Segundo o chefe da pasta econômica, o impacto da medida será “neutralizado” por um aumento na taxação de salários acima de R$ 50 mil — o que tem sido considerado “insuficiente” pelo mercado.
Isso porque a isenção do IR, estimada em R$ 50 bilhões anuais, supera os cortes de gastos previstos, gerando dúvidas sobre o real compromisso do governo com o equilíbrio orçamentário.
Exagero?
Na avaliação do diretor de Tesouraria do Travelex Bank, Marcos Weigt, a disparada do dólar é uma reação exagerada do mercado.
“O mercado não gostou [do pacote fiscal]. Os juros prefixados estão subindo, o dólar está disparando e a bolsa está caindo, mas não achei o pacote ruim como estão precificando hoje”, disse Weigt em entrevista ao Money Times.
“O movimento é exagerado e deve permanecer nos próximos dias, mas não vai se sustentar no longo prazo.”
Para ele, a decisão de aumentar a taxação de salários dos super-ricos “pega” a tributação de dividendos — um dos motivos para a tensão dos investidores hoje. Segundo ele, a medida deveria ter sido acompanhada por uma redução no IR das empresas.
E, apesar da forte valorização do dólar, o Banco Central não deve intervir no câmbio, na avaliação de Weigt, da Travelex.
“O BC tem afirmado que só deve intervir quando o mercado estiver em disfuncionalidade, o que não é o que está acontecendo neste momento”, afirma.
“O mercado tem que se ajustar por si só. Se tiver intervenção [no câmbio] e o mercado continuar achando que [o pacote fiscal] é ruim e continuar comprando [dólar], o Banco Central vai começar a vender e pode segurar o dólar por uma semana ou em 15 dias, mas o risco vai para outros ativos e depois o dólar volta a subir. Então, isso seria queimar a reserva cambial sem necessidade”, diz.
- Mercado reage a pacote de gastos e isenção de até R$ 5 mil no IR: Entenda todas as medidas anunciadas pelo governo e como isso mexe com seu bolso
Curva de juros precifica alta da Selic maior em dezembro
Os juros futuros (DIs) também ampliaram o ritmo de alta nesta quinta-feira (27), em continuidade ao movimento iniciado na véspera antes do anúncio do pacote fiscal.
Todos os vencimentos avançam mais de 30 pontos-base em relação ao ajuste anterior e os vértices mais longos já precificam uma Selic acima de 14%.

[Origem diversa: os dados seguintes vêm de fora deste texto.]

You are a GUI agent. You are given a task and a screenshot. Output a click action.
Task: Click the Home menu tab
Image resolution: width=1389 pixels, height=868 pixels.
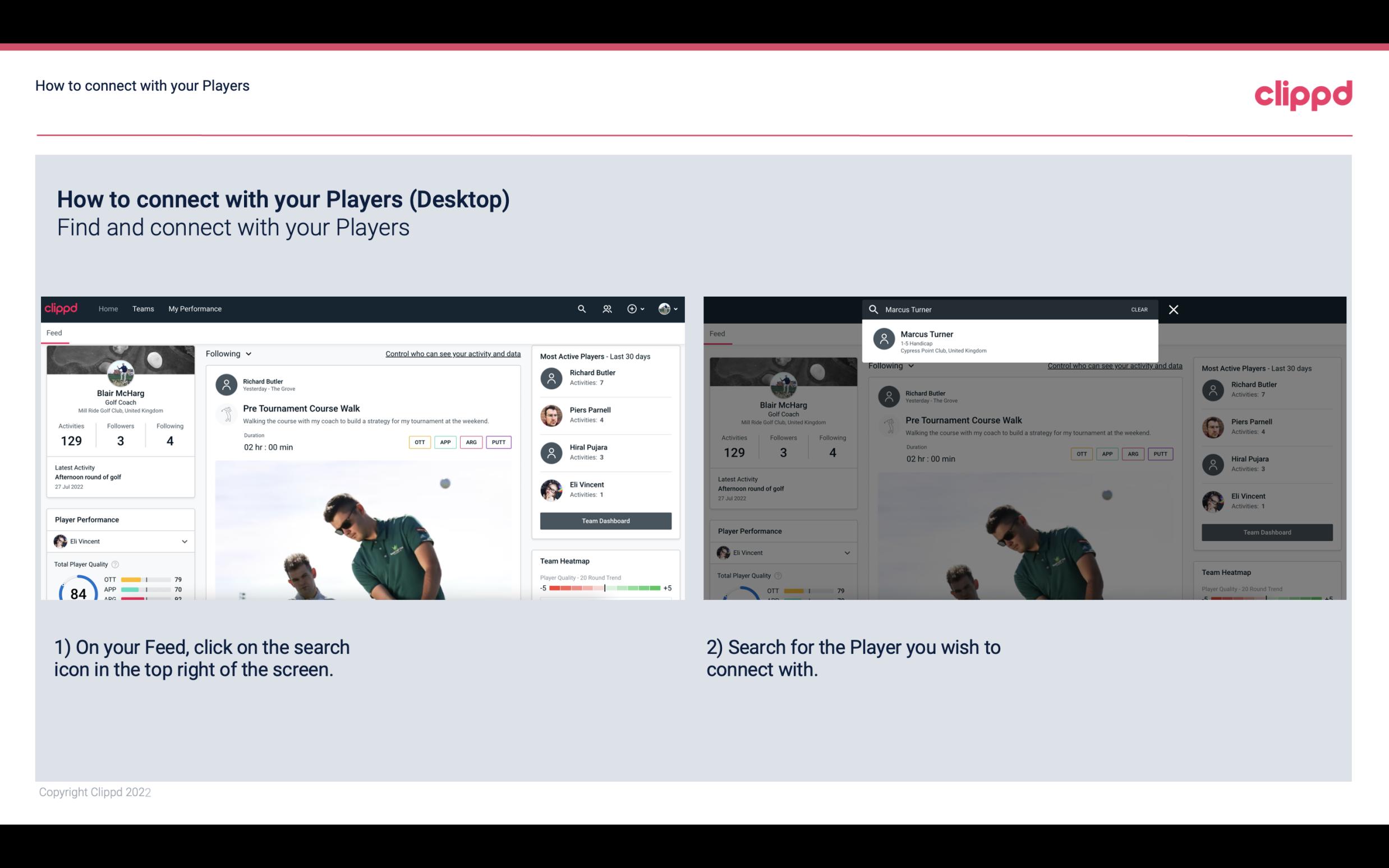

Por volta de 12h30, as taxas de Depósitos Interfinanceiros (DIs) para julho de 2026 subia a 14,02% na máxima intradia, ante 13,71% no ajuste anterior. O DI para janeiro de 2027 avançava a 14,01%, de 13,66% no ajuste na véspera.
Nesse cenário, Weigt, da Travelex, vê uma alta de 75 pontos-base na taxa básica de juros na reunião do Comitê de Política Monetária (Copom), que acontece me dezembro. “As expectativas de inflação ainda estão desancoradas”, diz o head de Tesouraria, combinado com a recente pressão sobre o câmbio.
Com isso, a Selic, que está em 11,25% ao ano, teve terminar 2024 a 12% a.a.
Principais pontos do pacote fiscal
As medidas anunciadas, segundo a equipe econômica, tem como objetivo reforçar a nova regra fiscal ao alinhar o crescimento de despesas com os limites do arcabouço fiscal.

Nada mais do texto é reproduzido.